++++ Data ++++
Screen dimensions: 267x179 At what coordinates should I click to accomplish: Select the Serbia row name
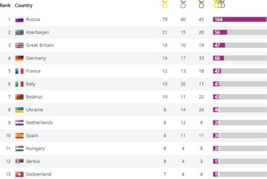(33, 161)
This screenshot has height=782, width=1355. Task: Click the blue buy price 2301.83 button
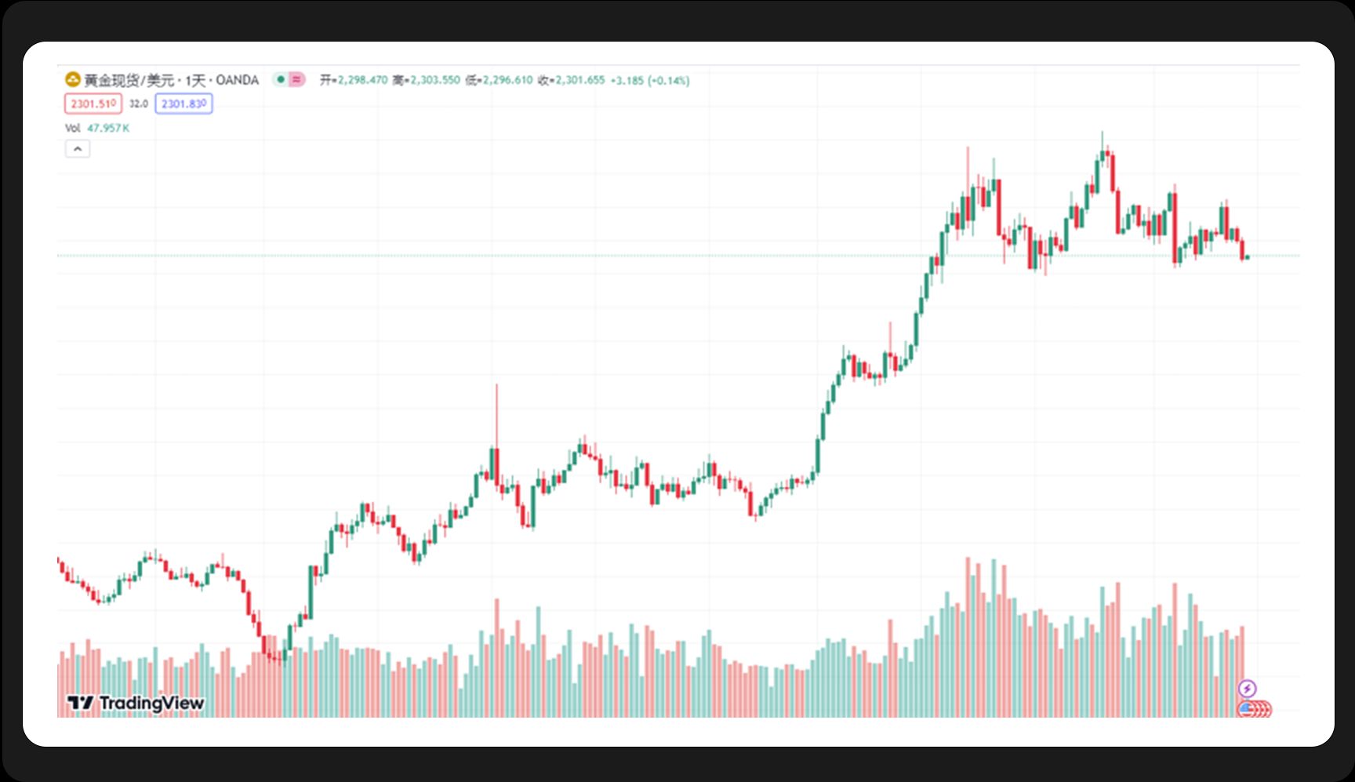click(x=183, y=104)
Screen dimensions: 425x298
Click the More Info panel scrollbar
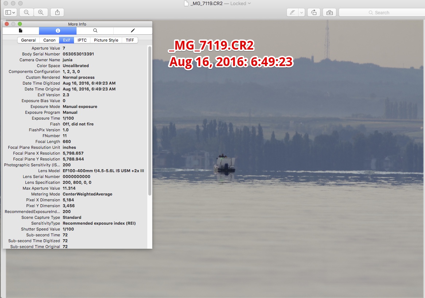(149, 120)
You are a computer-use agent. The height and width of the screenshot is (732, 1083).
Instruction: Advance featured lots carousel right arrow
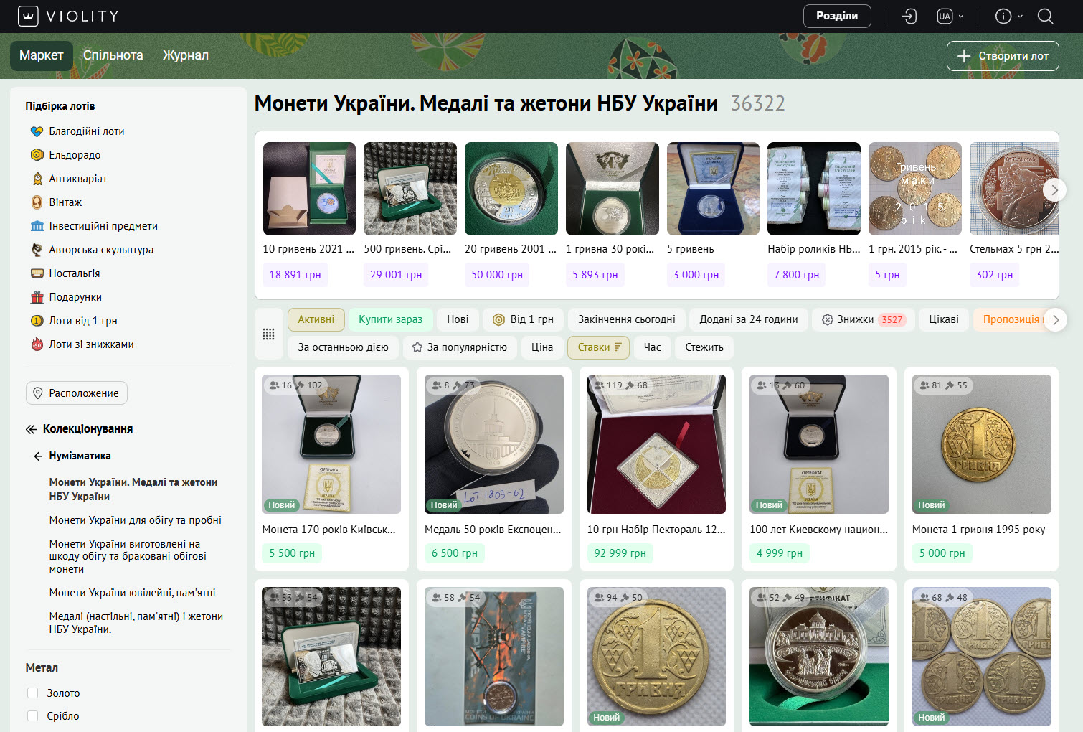pyautogui.click(x=1054, y=190)
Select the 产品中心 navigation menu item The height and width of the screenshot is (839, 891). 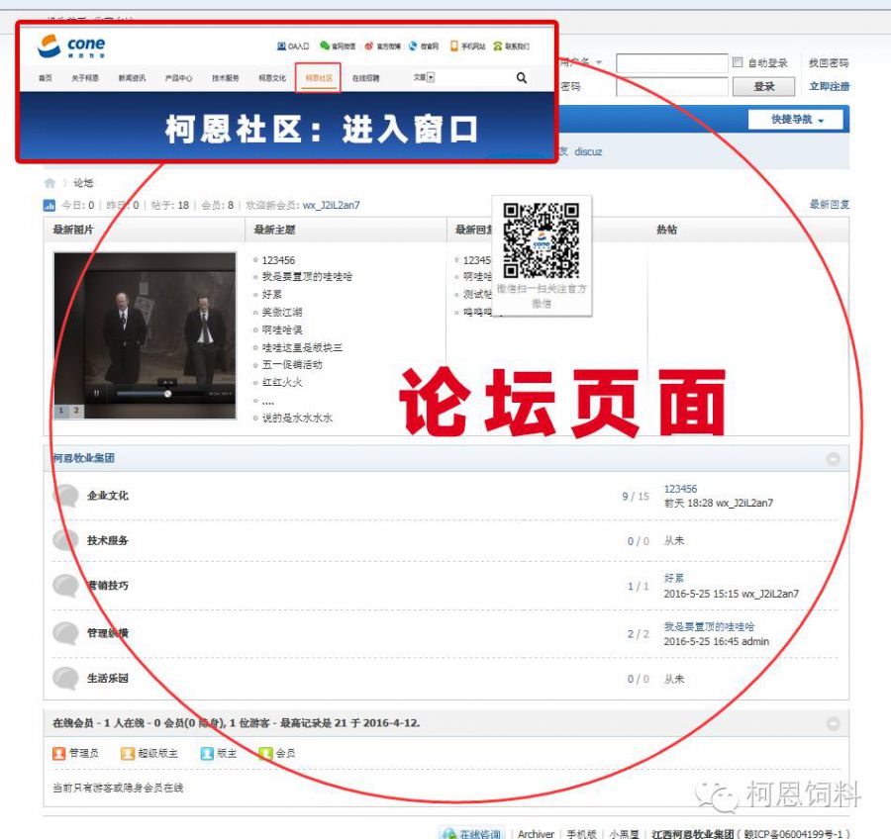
++++
Work instructions. Repeat each record verbatim, pictures excluded.

Task response.
Screen dimensions: 267x179 At what coordinates should I click to accomplish: Select the Serbia row name
(33, 161)
This screenshot has height=782, width=1355. Task: Click the blue buy price 2301.83 button
click(x=183, y=104)
Screen dimensions: 425x298
Click the More Info panel scrollbar
(149, 120)
You are a computer-use agent. The height and width of the screenshot is (732, 1083).
Instruction: Advance featured lots carousel right arrow
pyautogui.click(x=1054, y=190)
Select the 产品中心 navigation menu item The height and width of the screenshot is (839, 891). 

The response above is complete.